World War II is a subject tailor-made for alternate history speculation. The conflict was just so vast, so complex, and so chaotic that the possibilities for divergent events and radically different outcomes are just countless. I have to admit, I find the subject fascinating, but oddly I haven’t read much fiction in this vein, and little of it satisfying.
My only previous encounter with Harry Turtledove’s alternate history work at novel length is Days of Infamy (2004), which speculated on a different Pearl Harbor; what if the Japanese had followed up their airstrike with a land invasion? I didn’t much care for the book, which felt sloppily written and overlong, and didn’t stretch itself much beyond its narrow theater of focus, little investigating the consequences of its changed scenario. And irritatingly, without advertising itself as such, it was the first book of a two-book series, so it didn’t even resolve. I was more than happy to leave that timeline firmly in the past.
But I’ve been in a “second chance” frame of mind lately, and allowed Turtledove’s latest to find its way onto my shelf. Hitler’s War (2009) has a considerably more interesting and ambitious premise: what if the British and French had drawn their line in the sand earlier than they did in our reality? In this timeline, Chamberlain and Daladier refuse to cede Czechoslavkia’s Sudetenland to Hitler at Munich, thus kicking off the hot war in Europe a year earlier. Through the eyes of a massive cast of soldiers and civilians from most of the major combatant nations — Germany, England, France, Russia, Czechoslavkia, and more — the book spins out an alternate sequence of events. This is no small feat, for it isn’t simply a matter of subjecting the Czechs to the intial blitzkrieg rather than the Poles. It forces into consideration a plethora of altered circumstances. The Spanish Civil War is still raging, here with a more committed Fascist ally, General Sanjurjo, in command. The shocking nonaggression pact between Russia and Germany hasn’t come to pass, and Japan’s military ambitions are still directed toward the Asian continent rather than south into the Pacific, among other things.
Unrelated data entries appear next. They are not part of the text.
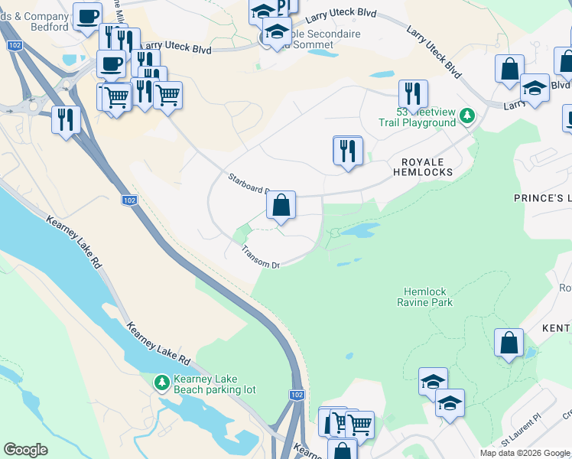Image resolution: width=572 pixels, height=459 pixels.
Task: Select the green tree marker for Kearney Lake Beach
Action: click(x=161, y=381)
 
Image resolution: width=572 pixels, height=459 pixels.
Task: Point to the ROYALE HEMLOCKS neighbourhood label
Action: click(x=423, y=168)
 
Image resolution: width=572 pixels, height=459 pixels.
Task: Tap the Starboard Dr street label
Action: click(x=248, y=184)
In light of all this, will a stingy Czech foe, defending tougher, better-fortified territory than the hapless, sandwiched Poles did in our timeline, significantly change the course of history?
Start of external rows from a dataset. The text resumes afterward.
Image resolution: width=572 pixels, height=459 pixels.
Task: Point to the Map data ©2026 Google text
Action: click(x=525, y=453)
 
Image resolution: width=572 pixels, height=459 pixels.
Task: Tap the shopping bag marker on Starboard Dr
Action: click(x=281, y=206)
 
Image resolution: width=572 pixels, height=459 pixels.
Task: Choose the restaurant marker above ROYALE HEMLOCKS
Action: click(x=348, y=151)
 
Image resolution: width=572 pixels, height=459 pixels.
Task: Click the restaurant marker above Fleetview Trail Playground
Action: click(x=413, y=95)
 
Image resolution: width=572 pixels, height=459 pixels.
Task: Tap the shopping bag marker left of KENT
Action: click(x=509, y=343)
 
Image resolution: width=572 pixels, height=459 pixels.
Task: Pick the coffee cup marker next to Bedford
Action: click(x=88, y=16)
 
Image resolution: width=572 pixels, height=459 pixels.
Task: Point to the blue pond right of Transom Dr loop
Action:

The answer, as I read it, is an unsatisfying “yes and no.” The situations above are all major factors in the novel’s timeline, and when addressed, they make for interesting historical thought experiments. Turtledove also does a good job detailing how one year less of military-industrial build-up and technological advancement, on both sides of the conflict, might have affected the course of events.
Unfortunately, the novel spends less time on its genre conceits and its broader geopolitical situations than it does on painstakingly, and quite repetitively, reconstructing – with a certain amount of realism, perhaps – the day-to-day lives of the people subjected to this war’s perils. Largely, this means it focuses on the precarious lives of the soldiers on the ground, in the air, and at sea. There are also threads involving the plight of a Jewish family in Germany, and a stranded American tourist who winds up in Berlin. But ultimately it focuses so closely on these day-to-day details – the horrors of war, the paranoia of living in a Fascist police state or Stalin’s Russia, the helplessness of being a Jew under the Nazis, the banalities of soldierly life – that it’s hard to see the speculative wood for the historical trees. Most of these sentence-level details differ only minutely from a depiction of the real conflict that might occur in a non-genre historical novel. Which isn’t to say Turtledove doesn’t know his stuff. But since I know his stuff, too – enough of it, anyway — I felt like I wasn’t being shown anything.
This wouldn’t have bothered me so much if all these individual stories had been interesting and engaging, but unfortunately that isn’t the case. The characters are thinly developed, basically conduits through which to view the period, at the mercy of their orders, their police, or their bad luck. They all have the same motivation: get through the war. And while there are some minor traits differentiating them, they’re all cut from generally the same cloth, and ultimately pretty forgettable. Their world is interesting, but sadly, they just aren’t.
Also, be forewarned, since again the packaging fails to do so: this is the beginning of a series. I was rather expecting it this time, and in light of the vastness of the undertaking it didn’t surprise me. I’m not saying the future volumes might not realize some of the intriguing possibilities of the scenario; the broader historical story of the book, once parsed from the tedious narrative, is still pretty interesting. But I doubt I will be discovering that firsthand. For me, Hitler’s War succeeds as a thought experiment, but it’s not a very entertaining novel.